Personal information
- Born: 12 May 1996 (age 30) Osmangazi, Turkey
- Listed height: 6 ft 4 in (1.93 m)
- Listed weight: 200 lb (91 kg)

Career information
- NBA draft: 2014: undrafted
- Playing career: 2014–present

Career history
- 2014–2019: Tofaş
- 2019–2021: Galatasaray S.K.
- 2021–2022: Tofaş
- 2022–2023: Bahçeşehir Koleji
- 2023–2026: Beşiktaş
- 2026–present: Trabzonspor

= Yiğit Arslan =

Turkish basketball player (born 1996)

Yiğit Arslan (born 12 May 1996) is a Turkish professional basketball player for Trabzonspor of the Turkish Basketbol Süper Ligi (BSL) and the FIBA Champions League. He also represents the Turkish national team.

==Professional career==
=== Tofaş (2014–2019) ===
Arslan started his professional career at Tofaş in 2014 at the age of 18, in the 2014–15 season, he averaged 2.6 point, 1.4 rebound and 0.5 assist. In the 2015–16 season, he averaged 6.1 point, 1.8 rebound and 1.1 assists. In the 2016–17 season, he averaged 3.5 point, 1.5 rebound and 0.8 assists. In the 2017–18 season, he averaged 4.8 point, 1.6 rebound and 1 assists In the 2017–18 season at Tofaş, he averaged 6.7 point, 2.7 rebound and 1.7 assists.

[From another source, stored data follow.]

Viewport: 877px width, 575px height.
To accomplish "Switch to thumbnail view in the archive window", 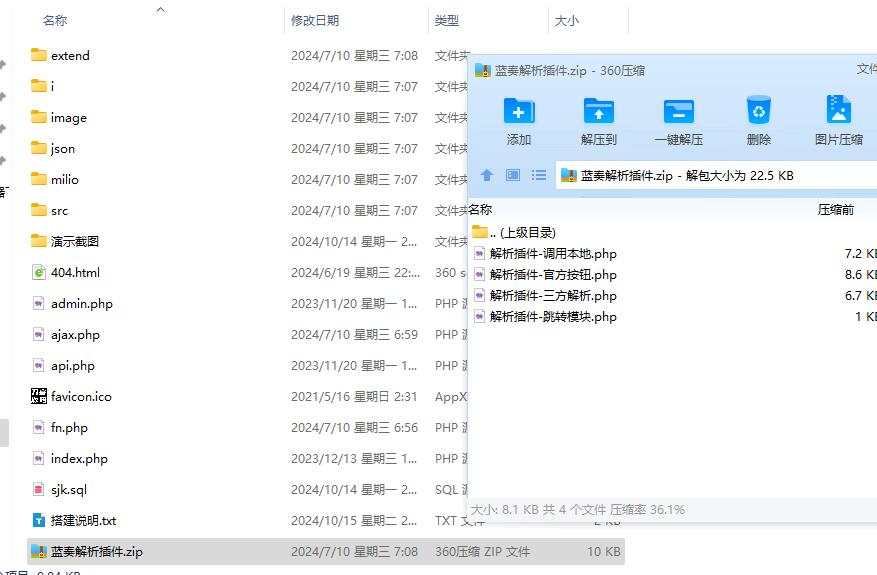I will click(x=513, y=175).
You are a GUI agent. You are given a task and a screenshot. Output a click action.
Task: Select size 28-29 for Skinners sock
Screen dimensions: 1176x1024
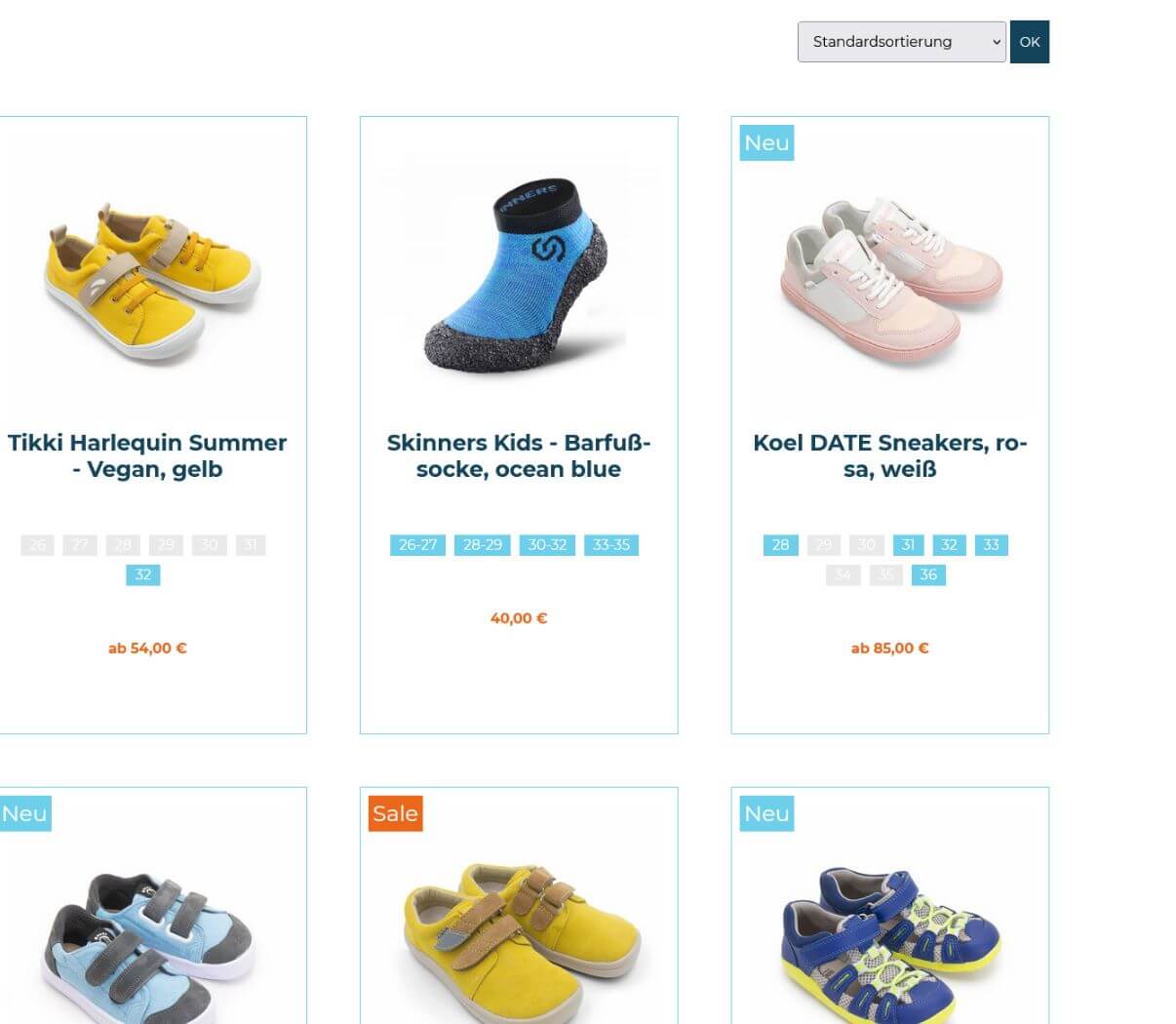tap(483, 544)
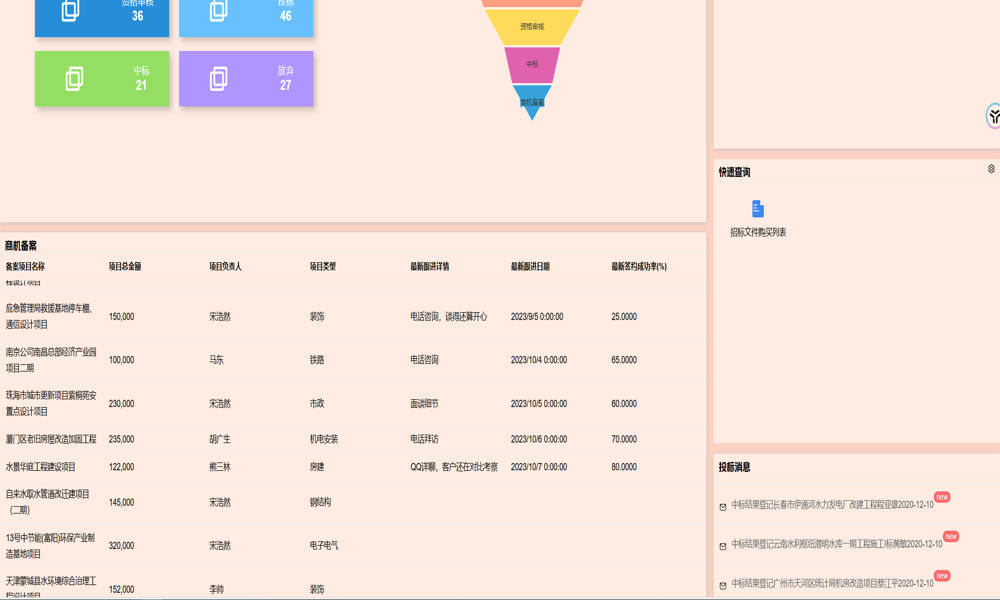Open the 中标结果登记长春市伊通河 bid message
Image resolution: width=1000 pixels, height=600 pixels.
832,505
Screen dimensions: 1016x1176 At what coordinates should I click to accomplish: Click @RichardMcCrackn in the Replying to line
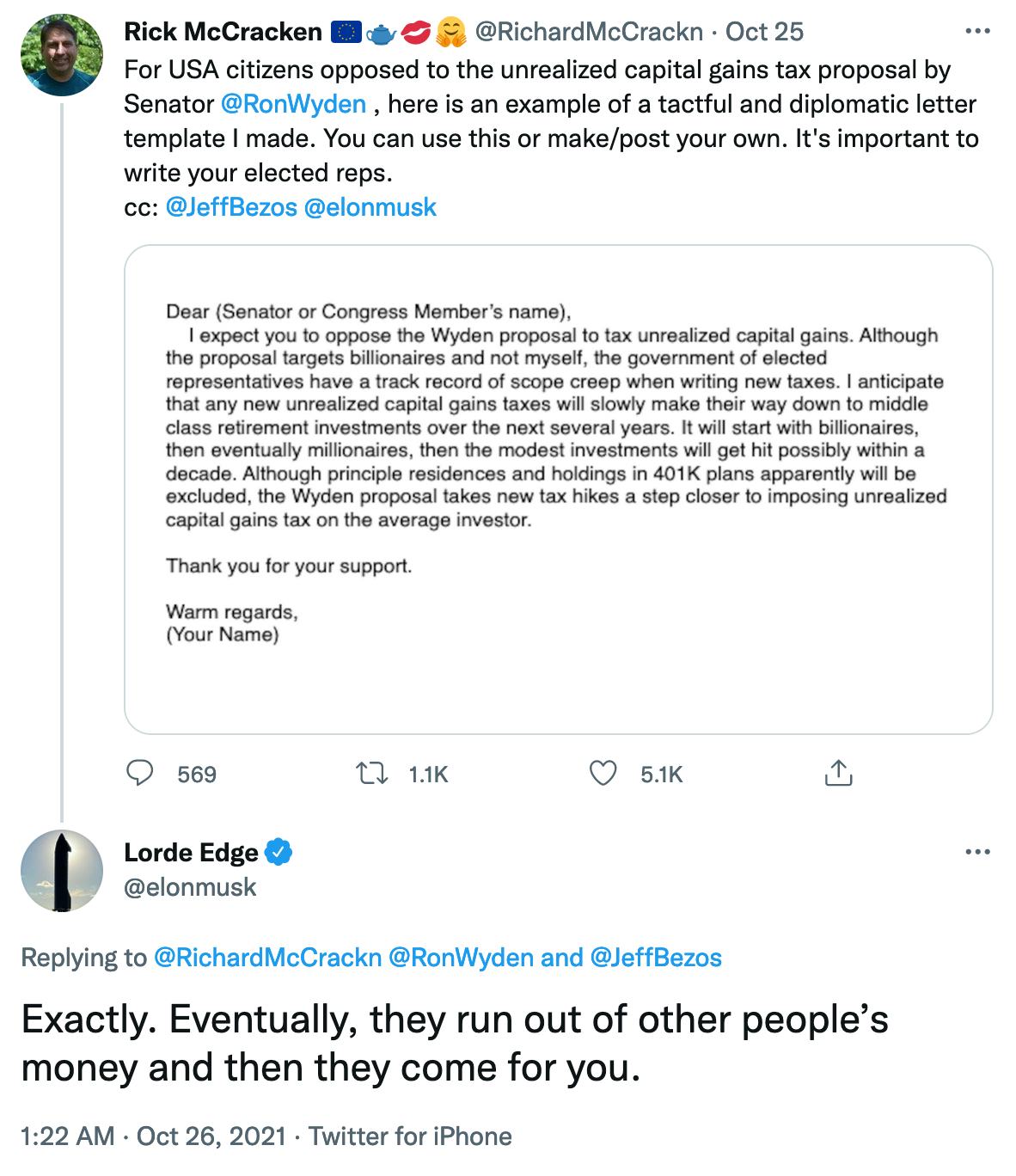pyautogui.click(x=267, y=957)
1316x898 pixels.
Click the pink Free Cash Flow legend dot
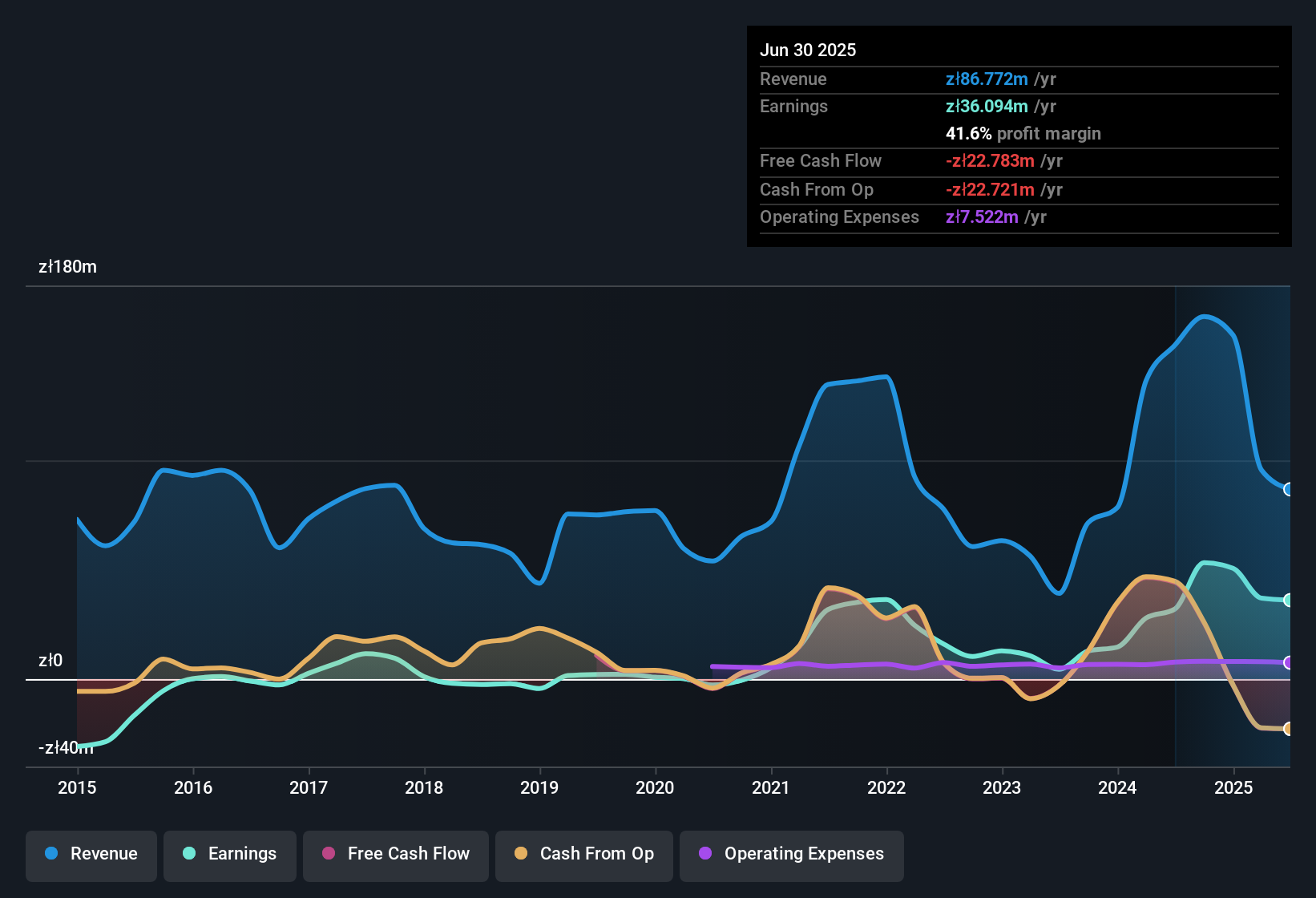pos(329,853)
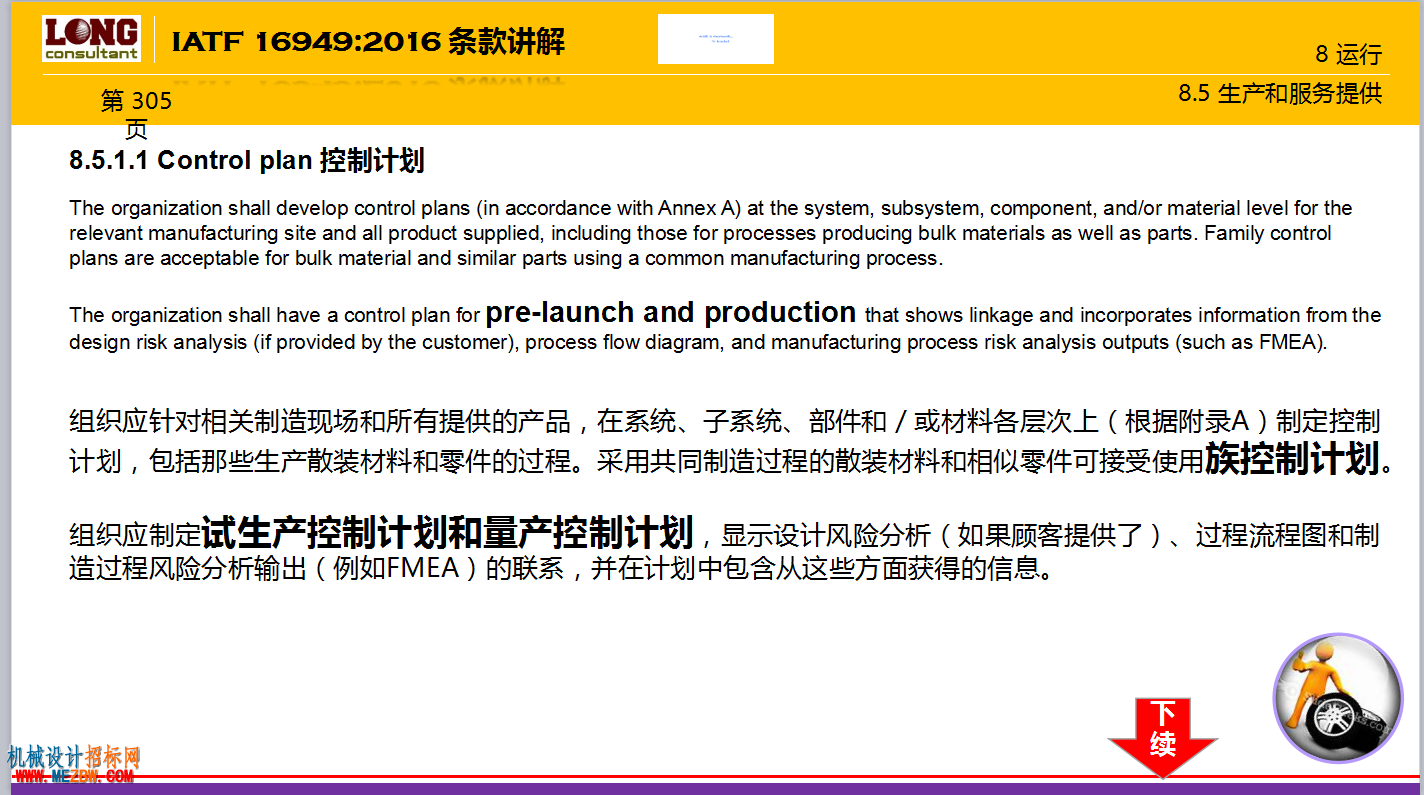Click heading 8.5.1.1 Control plan 控制计划

pyautogui.click(x=247, y=160)
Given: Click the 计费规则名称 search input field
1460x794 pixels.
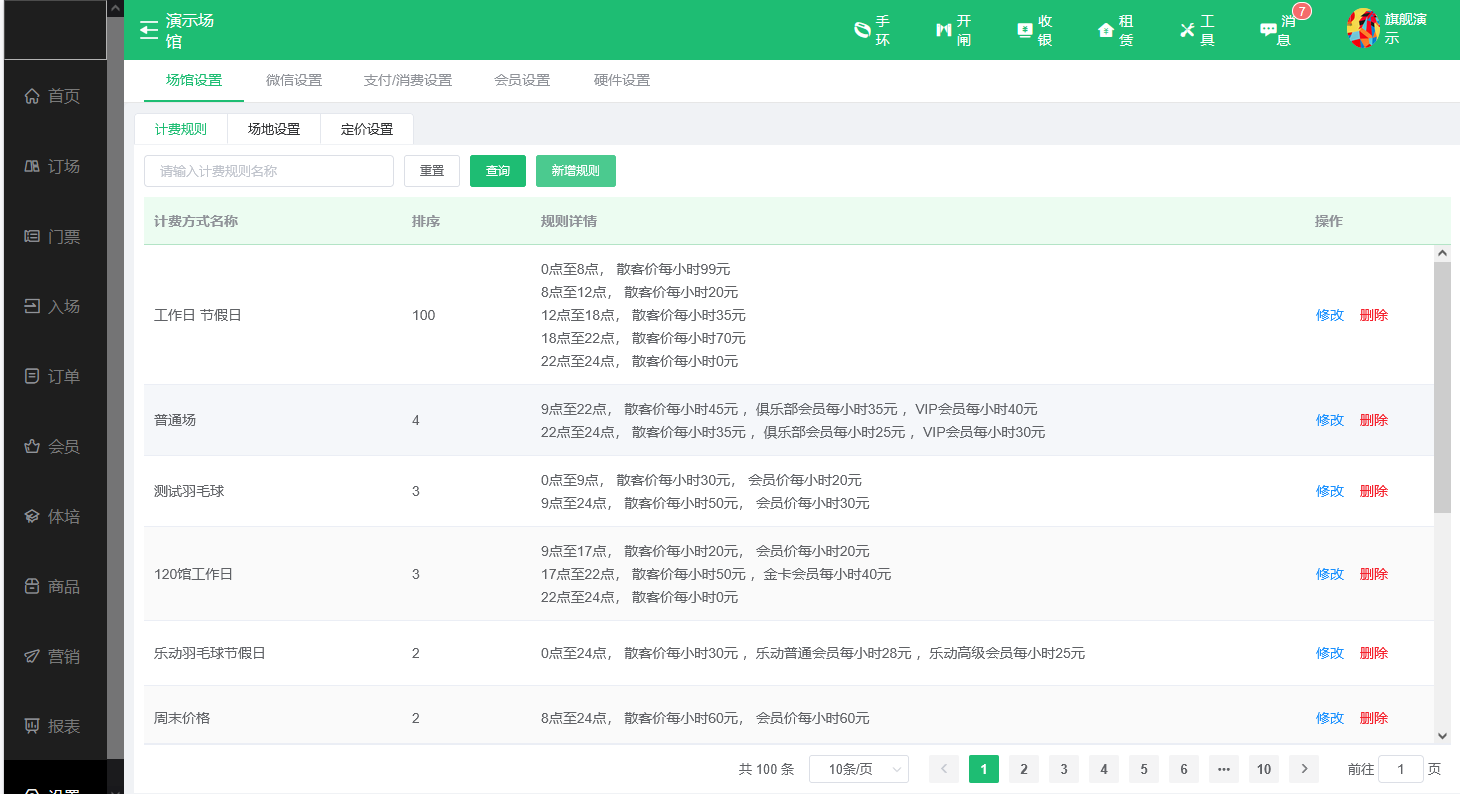Looking at the screenshot, I should click(x=268, y=170).
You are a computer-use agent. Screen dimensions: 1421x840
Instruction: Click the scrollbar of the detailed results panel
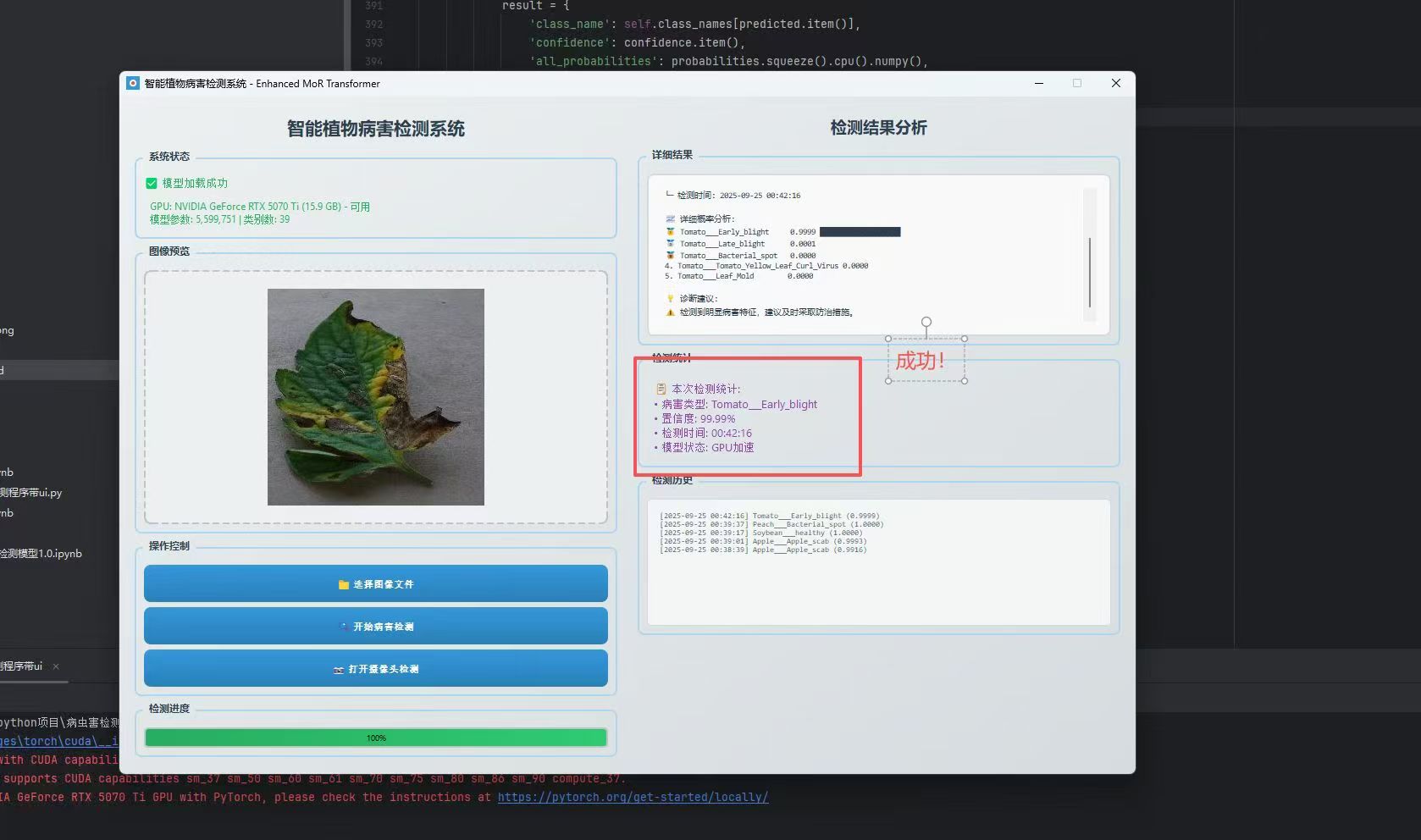click(1090, 273)
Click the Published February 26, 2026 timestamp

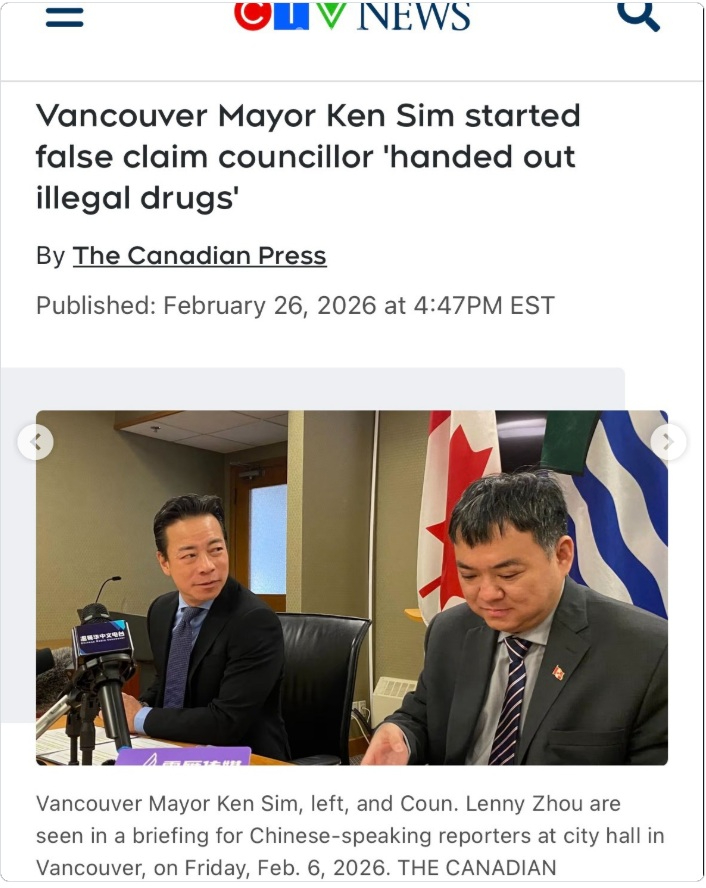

=== Galatasaray (2019–2021) ===
Before the 2019–20 season, he moved to the Galatasaray S.K. team.

=== Tofaş (2021–2022) ===
On July 1, 2021, he has signed with Tofaş and returned where his professional career has started.

=== Bahçeşehir Koleji (2022–2023) ===
On June 21, 2022, he has signed with Bahçeşehir Koleji of the Turkish Basketball Super League (BSL).

=== Beşiktaş (2023–2026) ===
On June 23, 2023, he signed with Beşiktaş of the Turkish Basketbol Süper Ligi (BSL).

===Trabzonspor (2026–present)===
On June 15, 2026, he signed with Trabzonspor of the Basketbol Süper Ligi (BSL).

==National team career==
===Junior teams===
Arslan represented Turkey at the 2014 FIBA U18 European Championship in Konya, Turkey, where he averaged 4.4 points, 2.7 rebounds and 0.3 assists.
A year later, he played at the 2015 FIBA Under-19 World Cup, where he averaged 5.6 points, 2.4 rebounds and 0.6 assists. He also represented the Turkish national under-20 team at the 2016 FIBA U20 European Championship in Finland, where he averaged 9.4 points, 4.3 rebounds and 2 assists.

===Senior team===
Arslan represented the Turkish national team at the 2019 FIBA World Cup in China, where he averaged 0.7 points, 1 rebound and 0.3 assists.